Extracted entries:
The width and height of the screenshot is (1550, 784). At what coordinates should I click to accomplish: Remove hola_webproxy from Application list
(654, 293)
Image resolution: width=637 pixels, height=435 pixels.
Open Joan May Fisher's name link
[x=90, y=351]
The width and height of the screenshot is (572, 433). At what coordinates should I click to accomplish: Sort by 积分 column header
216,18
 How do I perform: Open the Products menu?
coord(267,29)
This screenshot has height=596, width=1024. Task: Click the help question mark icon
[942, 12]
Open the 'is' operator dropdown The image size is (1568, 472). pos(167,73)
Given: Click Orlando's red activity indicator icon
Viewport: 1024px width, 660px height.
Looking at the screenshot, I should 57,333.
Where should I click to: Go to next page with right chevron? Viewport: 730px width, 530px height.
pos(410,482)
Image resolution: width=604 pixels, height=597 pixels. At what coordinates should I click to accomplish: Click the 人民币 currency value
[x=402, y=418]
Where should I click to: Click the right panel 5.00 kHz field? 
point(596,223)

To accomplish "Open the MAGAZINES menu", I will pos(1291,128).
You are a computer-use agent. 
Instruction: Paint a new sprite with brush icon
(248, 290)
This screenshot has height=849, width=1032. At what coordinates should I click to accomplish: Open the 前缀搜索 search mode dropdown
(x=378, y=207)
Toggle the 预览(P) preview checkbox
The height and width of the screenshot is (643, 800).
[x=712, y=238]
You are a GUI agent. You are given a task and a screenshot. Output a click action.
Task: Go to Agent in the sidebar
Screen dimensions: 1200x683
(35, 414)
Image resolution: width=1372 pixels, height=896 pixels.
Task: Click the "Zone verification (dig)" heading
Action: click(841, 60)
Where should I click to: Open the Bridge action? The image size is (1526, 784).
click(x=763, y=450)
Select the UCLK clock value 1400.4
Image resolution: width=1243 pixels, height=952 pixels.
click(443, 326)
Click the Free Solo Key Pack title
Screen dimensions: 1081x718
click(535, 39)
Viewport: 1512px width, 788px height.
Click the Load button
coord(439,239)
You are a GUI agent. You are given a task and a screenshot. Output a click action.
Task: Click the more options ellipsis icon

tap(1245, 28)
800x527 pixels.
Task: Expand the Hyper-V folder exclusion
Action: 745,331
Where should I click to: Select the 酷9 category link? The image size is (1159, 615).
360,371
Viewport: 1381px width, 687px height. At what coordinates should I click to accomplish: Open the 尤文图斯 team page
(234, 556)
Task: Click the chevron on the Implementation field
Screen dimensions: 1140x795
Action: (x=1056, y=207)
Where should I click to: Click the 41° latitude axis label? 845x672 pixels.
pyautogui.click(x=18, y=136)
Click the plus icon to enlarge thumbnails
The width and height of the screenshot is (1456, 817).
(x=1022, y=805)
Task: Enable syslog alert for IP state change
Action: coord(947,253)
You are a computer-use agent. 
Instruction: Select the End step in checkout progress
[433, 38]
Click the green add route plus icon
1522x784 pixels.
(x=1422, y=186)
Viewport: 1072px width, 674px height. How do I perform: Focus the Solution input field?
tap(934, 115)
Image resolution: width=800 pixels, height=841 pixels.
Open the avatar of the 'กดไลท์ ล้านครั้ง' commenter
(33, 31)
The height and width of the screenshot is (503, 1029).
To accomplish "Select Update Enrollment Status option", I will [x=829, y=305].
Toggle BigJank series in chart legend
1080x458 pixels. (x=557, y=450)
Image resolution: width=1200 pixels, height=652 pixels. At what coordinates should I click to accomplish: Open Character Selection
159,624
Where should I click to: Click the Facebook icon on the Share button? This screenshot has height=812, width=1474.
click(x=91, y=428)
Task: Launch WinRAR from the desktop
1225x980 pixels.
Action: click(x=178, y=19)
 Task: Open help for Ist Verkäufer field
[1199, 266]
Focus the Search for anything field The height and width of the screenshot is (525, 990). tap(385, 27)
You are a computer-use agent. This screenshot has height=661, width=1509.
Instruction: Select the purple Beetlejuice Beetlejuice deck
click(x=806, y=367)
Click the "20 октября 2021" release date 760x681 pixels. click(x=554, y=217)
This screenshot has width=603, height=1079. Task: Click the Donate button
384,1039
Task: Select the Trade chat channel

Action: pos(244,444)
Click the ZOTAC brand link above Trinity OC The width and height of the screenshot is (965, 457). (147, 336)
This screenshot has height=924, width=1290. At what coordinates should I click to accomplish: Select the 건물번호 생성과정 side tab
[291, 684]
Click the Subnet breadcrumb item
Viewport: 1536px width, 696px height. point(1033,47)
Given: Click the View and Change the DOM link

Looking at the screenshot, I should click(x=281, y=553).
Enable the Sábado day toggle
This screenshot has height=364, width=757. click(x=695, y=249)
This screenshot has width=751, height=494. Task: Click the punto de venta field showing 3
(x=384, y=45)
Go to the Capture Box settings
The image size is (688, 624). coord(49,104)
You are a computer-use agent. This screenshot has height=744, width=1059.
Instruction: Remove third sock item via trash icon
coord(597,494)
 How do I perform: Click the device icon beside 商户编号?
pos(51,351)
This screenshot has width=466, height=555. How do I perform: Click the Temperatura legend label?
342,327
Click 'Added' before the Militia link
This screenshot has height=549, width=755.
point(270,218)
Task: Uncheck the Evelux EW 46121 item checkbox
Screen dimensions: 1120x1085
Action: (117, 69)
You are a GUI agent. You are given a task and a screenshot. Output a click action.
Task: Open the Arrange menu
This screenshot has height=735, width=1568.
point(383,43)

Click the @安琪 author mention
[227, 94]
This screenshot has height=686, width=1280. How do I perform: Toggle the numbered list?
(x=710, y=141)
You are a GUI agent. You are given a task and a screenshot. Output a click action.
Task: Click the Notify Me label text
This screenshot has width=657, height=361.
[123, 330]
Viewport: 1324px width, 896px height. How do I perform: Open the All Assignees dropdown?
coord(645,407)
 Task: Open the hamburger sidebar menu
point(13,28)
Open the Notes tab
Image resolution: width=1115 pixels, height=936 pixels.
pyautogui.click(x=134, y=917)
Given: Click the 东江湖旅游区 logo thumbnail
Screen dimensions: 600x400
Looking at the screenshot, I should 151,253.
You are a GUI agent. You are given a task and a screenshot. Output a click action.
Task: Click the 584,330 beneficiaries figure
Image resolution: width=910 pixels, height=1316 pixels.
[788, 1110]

What to produce: Each line above should appear again, reproduced exactly.

Problem solution:
The width and height of the screenshot is (1550, 784). At what coordinates should I click to accomplish: Remove hola_webproxy from Application list
(654, 293)
Image resolution: width=637 pixels, height=435 pixels.
Open Joan May Fisher's name link
[x=90, y=351]
The width and height of the screenshot is (572, 433). At what coordinates should I click to accomplish: Sort by 积分 column header
216,18
 How do I perform: Open the Products menu?
coord(267,29)
This screenshot has height=596, width=1024. Task: Click the help question mark icon
[942, 12]
Open the 'is' operator dropdown The image size is (1568, 472). pos(167,73)
Given: Click Orlando's red activity indicator icon
Viewport: 1024px width, 660px height.
Looking at the screenshot, I should 57,333.
Where should I click to: Go to next page with right chevron? Viewport: 730px width, 530px height.
pos(410,482)
Image resolution: width=604 pixels, height=597 pixels. At what coordinates should I click to accomplish: Click the 人民币 currency value
[x=402, y=418]
Where should I click to: Click the right panel 5.00 kHz field? 
point(596,223)

To accomplish "Open the MAGAZINES menu", I will pos(1291,128).
You are a computer-use agent. 
Instruction: Paint a new sprite with brush icon
(248, 290)
This screenshot has height=849, width=1032. At what coordinates should I click to accomplish: Open the 前缀搜索 search mode dropdown
(x=378, y=207)
Toggle the 预览(P) preview checkbox
The height and width of the screenshot is (643, 800).
[x=712, y=238]
You are a GUI agent. You are given a task and a screenshot. Output a click action.
Task: Go to Agent in the sidebar
Screen dimensions: 1200x683
(35, 414)
Image resolution: width=1372 pixels, height=896 pixels.
Task: Click the "Zone verification (dig)" heading
Action: click(841, 60)
Where should I click to: Open the Bridge action? The image size is (1526, 784).
click(x=763, y=450)
Select the UCLK clock value 1400.4
Image resolution: width=1243 pixels, height=952 pixels.
click(443, 326)
Click the Free Solo Key Pack title
Screen dimensions: 1081x718
click(535, 39)
Viewport: 1512px width, 788px height.
Click the Load button
coord(439,239)
You are a GUI agent. You are given a task and a screenshot. Output a click action.
Task: Click the more options ellipsis icon

tap(1245, 28)
800x527 pixels.
Task: Expand the Hyper-V folder exclusion
Action: 745,331
Where should I click to: Select the 酷9 category link? The image size is (1159, 615).
360,371
Viewport: 1381px width, 687px height. At what coordinates should I click to accomplish: Open the 尤文图斯 team page
(234, 556)
Task: Click the chevron on the Implementation field
Screen dimensions: 1140x795
Action: (x=1056, y=207)
Where should I click to: Click the 41° latitude axis label? 845x672 pixels.
pyautogui.click(x=18, y=136)
Click the plus icon to enlarge thumbnails
The width and height of the screenshot is (1456, 817).
(x=1022, y=805)
Task: Enable syslog alert for IP state change
Action: coord(947,253)
You are a computer-use agent. 
Instruction: Select the End step in checkout progress
[433, 38]
Click the green add route plus icon
1522x784 pixels.
(x=1422, y=186)
Viewport: 1072px width, 674px height. How do I perform: Focus the Solution input field?
tap(934, 115)
Image resolution: width=800 pixels, height=841 pixels.
Open the avatar of the 'กดไลท์ ล้านครั้ง' commenter
(33, 31)
The height and width of the screenshot is (503, 1029).
To accomplish "Select Update Enrollment Status option", I will [x=829, y=305].
Toggle BigJank series in chart legend
1080x458 pixels. (x=557, y=450)
Image resolution: width=1200 pixels, height=652 pixels. At what coordinates should I click to accomplish: Open Character Selection
159,624
Where should I click to: Click the Facebook icon on the Share button? This screenshot has height=812, width=1474.
click(x=91, y=428)
Task: Launch WinRAR from the desktop
1225x980 pixels.
Action: click(x=178, y=19)
 Task: Open help for Ist Verkäufer field
[1199, 266]
Focus the Search for anything field The height and width of the screenshot is (525, 990). tap(385, 27)
You are a computer-use agent. This screenshot has height=661, width=1509.
Instruction: Select the purple Beetlejuice Beetlejuice deck
click(x=806, y=367)
Click the "20 октября 2021" release date 760x681 pixels. click(x=554, y=217)
This screenshot has width=603, height=1079. Task: Click the Donate button
384,1039
Task: Select the Trade chat channel

Action: pos(244,444)
Click the ZOTAC brand link above Trinity OC The width and height of the screenshot is (965, 457). (147, 336)
This screenshot has height=924, width=1290. At what coordinates should I click to accomplish: Select the 건물번호 생성과정 side tab
[291, 684]
Click the Subnet breadcrumb item
Viewport: 1536px width, 696px height. point(1033,47)
Given: Click the View and Change the DOM link

Looking at the screenshot, I should click(x=281, y=553).
Enable the Sábado day toggle
This screenshot has height=364, width=757. click(x=695, y=249)
This screenshot has width=751, height=494. Task: Click the punto de venta field showing 3
(x=384, y=45)
Go to the Capture Box settings
The image size is (688, 624). coord(49,104)
You are a computer-use agent. This screenshot has height=744, width=1059.
Instruction: Remove third sock item via trash icon
coord(597,494)
 How do I perform: Click the device icon beside 商户编号?
pos(51,351)
This screenshot has width=466, height=555. How do I perform: Click the Temperatura legend label?
342,327
Click 'Added' before the Militia link
This screenshot has height=549, width=755.
point(270,218)
Task: Uncheck the Evelux EW 46121 item checkbox
Screen dimensions: 1120x1085
Action: (117, 69)
You are a GUI agent. You are given a task and a screenshot. Output a click action.
Task: Open the Arrange menu
This screenshot has height=735, width=1568.
point(383,43)

Click the @安琪 author mention
[227, 94]
This screenshot has height=686, width=1280. How do I perform: Toggle the numbered list?
(x=710, y=141)
You are a GUI agent. You are given a task and a screenshot. Output a click action.
Task: Click the Notify Me label text
This screenshot has width=657, height=361.
[123, 330]
Viewport: 1324px width, 896px height. How do I perform: Open the All Assignees dropdown?
coord(645,407)
 Task: Open the hamburger sidebar menu
point(13,28)
Open the Notes tab
Image resolution: width=1115 pixels, height=936 pixels.
pyautogui.click(x=134, y=917)
Given: Click the 东江湖旅游区 logo thumbnail
Screen dimensions: 600x400
Looking at the screenshot, I should 151,253.
You are a GUI agent. You are given a task and a screenshot. Output a click action.
Task: Click the 584,330 beneficiaries figure
Image resolution: width=910 pixels, height=1316 pixels.
[788, 1110]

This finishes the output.